Pity the poor rates trader. According to report today from Morgan Stanley, volumes in FX and rates trading businesses are already at seven-year lows and are approaching 25-year lows. Unprecedentedly low volatility is to blame. As Goldman chief operating officer Gary Cohn said last week, the low rates have created an “abnormal trading environment….If markets never move or don’t move, our clients really don’t need to transact.”
And yet, interest rates could soon increase. Rates strategists are predicting that they’ll rise soon – especially in the U.K. where the economy is suddenly ‘booming.’
“We are looking at the increase in UK rate to materialize in Q4 this year at the latest,” says Peter Chatwell, senior rates strategist at Credit Agricole CIB in London. “The market is getting a lot of confidence that the Bank of England is going to be hiking rates in the not too distant future,” he adds. The U.S. Federal Reserve is also expected to raise rates sometime next year.
Some senior bankers are already calling a resurgence in volatility. Citigroup chief executive Mike Corbat is forecasting an increase in volatility in the second half of this year. Francesco Garzarelli, co-head of global macro and markets research at Goldman Sachs, is predicting that we will see, “more turbulence kicking in in the second half.” Deutsche Bank is hiring for its U.S. rates team. And in a seeming bet on a resurgence in rates trading revenues, Kavi Gupta – who formerly headed a group trading credit-derivatives indexes for Bank of America in the U.S. has just switched into a role leading a group trading interest rates swaps.
All things being equal, Chatwell says a resumption in volatility should lead to a resurgence in rates revenues. Unfortunately, however, all things are not equal. Banks everywhere, from Barclays to Credit Suisse, to Deutsche, to RBS are reducing the amount of capital allocated to rates businesses and shunting capital intensive long dated rates derivative products into their so-called ‘exit businesses.’ “It’s more complicated than just volatility – the money made from rates trading depends upon the amount of balance sheet allocated to that business,” says Chatwell.

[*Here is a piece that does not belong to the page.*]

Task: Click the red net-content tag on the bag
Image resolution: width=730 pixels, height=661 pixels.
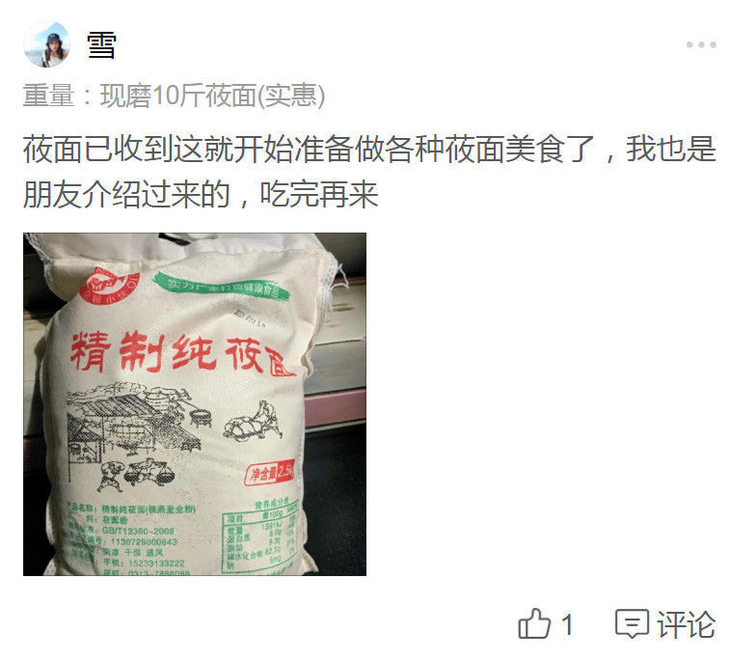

Credit Suisse has already let go of some of its rates traders. Barclays and RBS are doing the same. Royal Bank of Canada is hiring, and Bank of America is expected to bolster its team once Michele Foresti gets his feet under the table.
Surprisingly, perhaps, headhunters say there aren’t too many unemployed rates traders sloshing around the market. However, there are a lot of rates traders who are set to be disappointed over their pay for 2014 – “Most people’s revenues are down 10% to 30%,” says one headhunter, speaking on condition of anonymity. “And that’s compared to last year, which was bad too.”